- Aim of the task: In your copy, drop the images and return each record exactly as it stands.

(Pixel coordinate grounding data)
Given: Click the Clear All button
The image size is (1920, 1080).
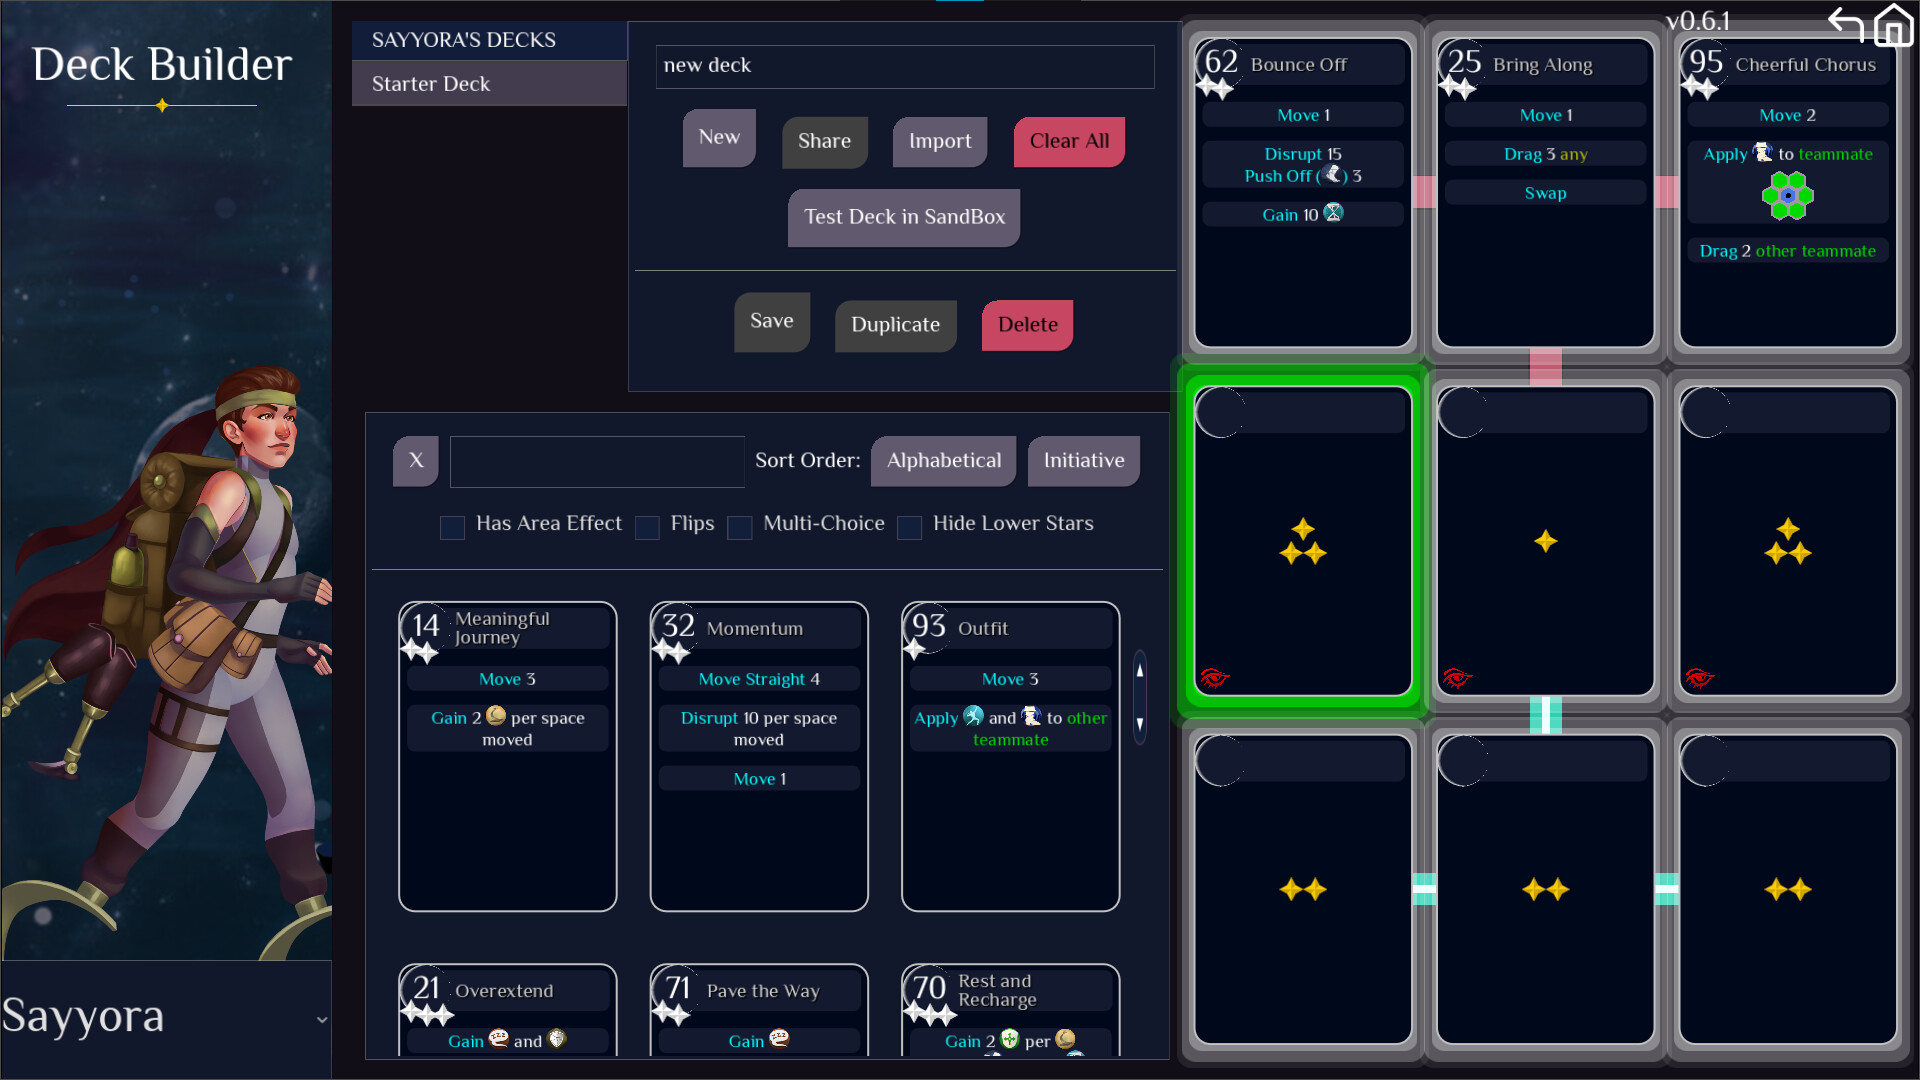Looking at the screenshot, I should click(1068, 141).
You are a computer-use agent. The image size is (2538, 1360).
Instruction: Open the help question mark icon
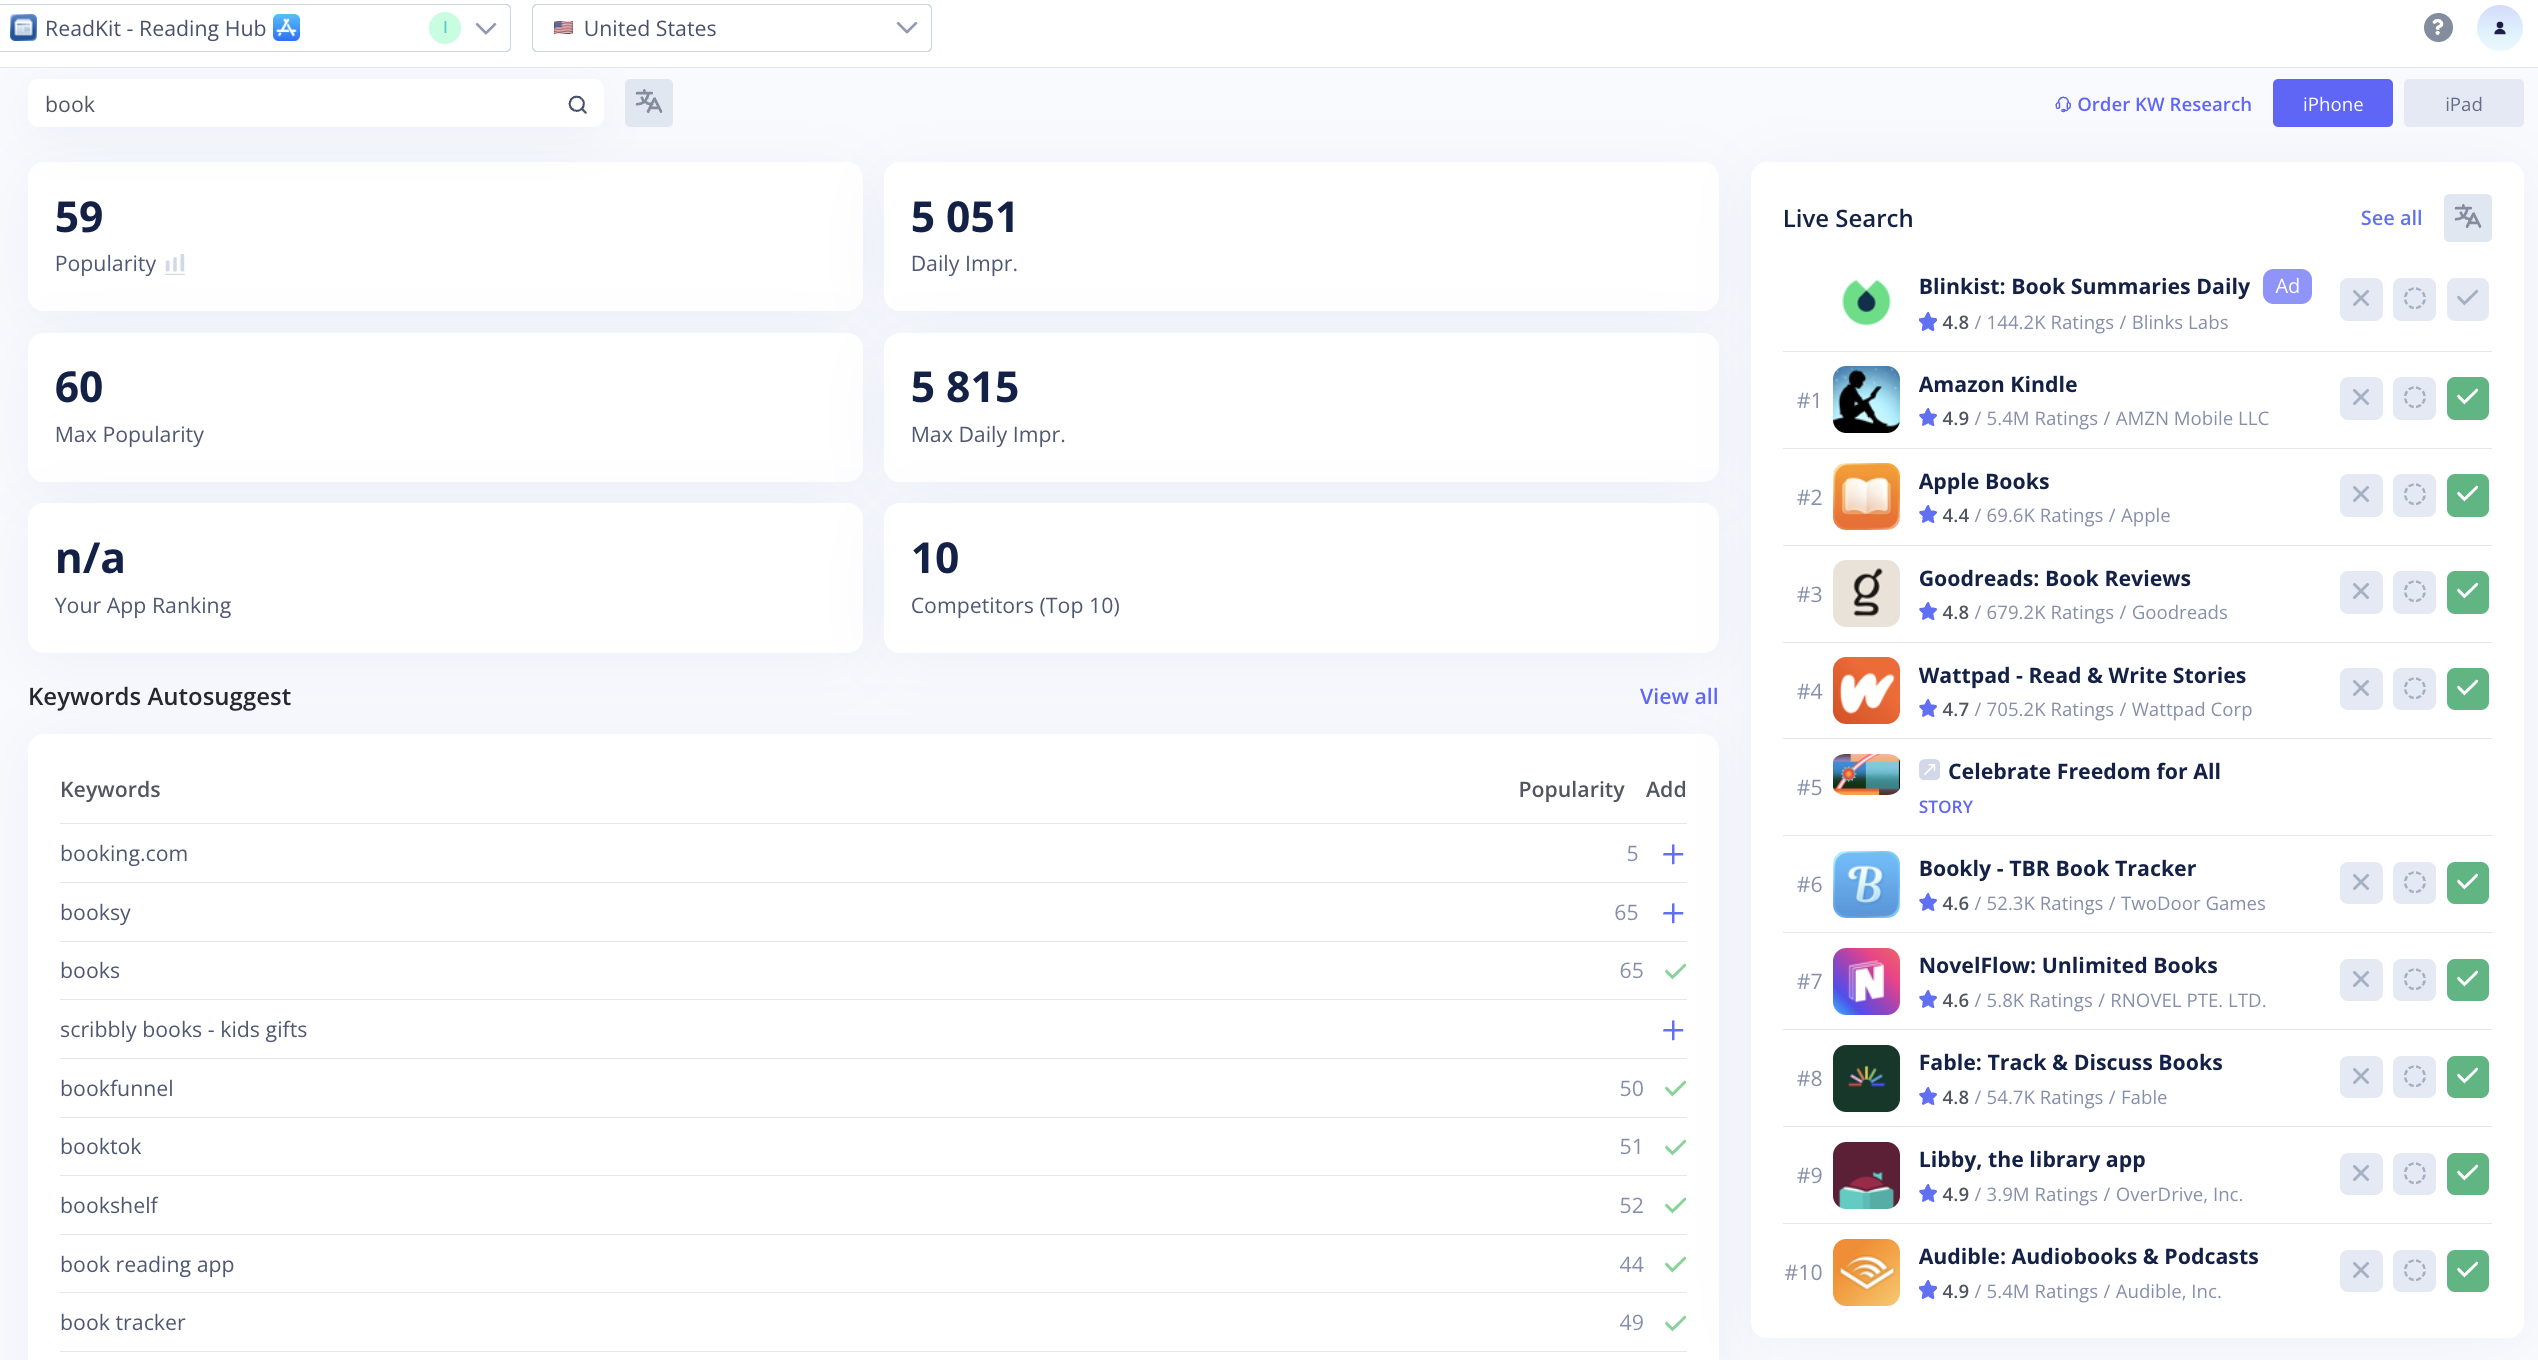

- Written solution:
Given: Click the Clear All button
The image size is (1920, 1080).
Looking at the screenshot, I should click(1068, 141).
You are a computer-use agent. The image size is (2538, 1360).
Instruction: Open the help question mark icon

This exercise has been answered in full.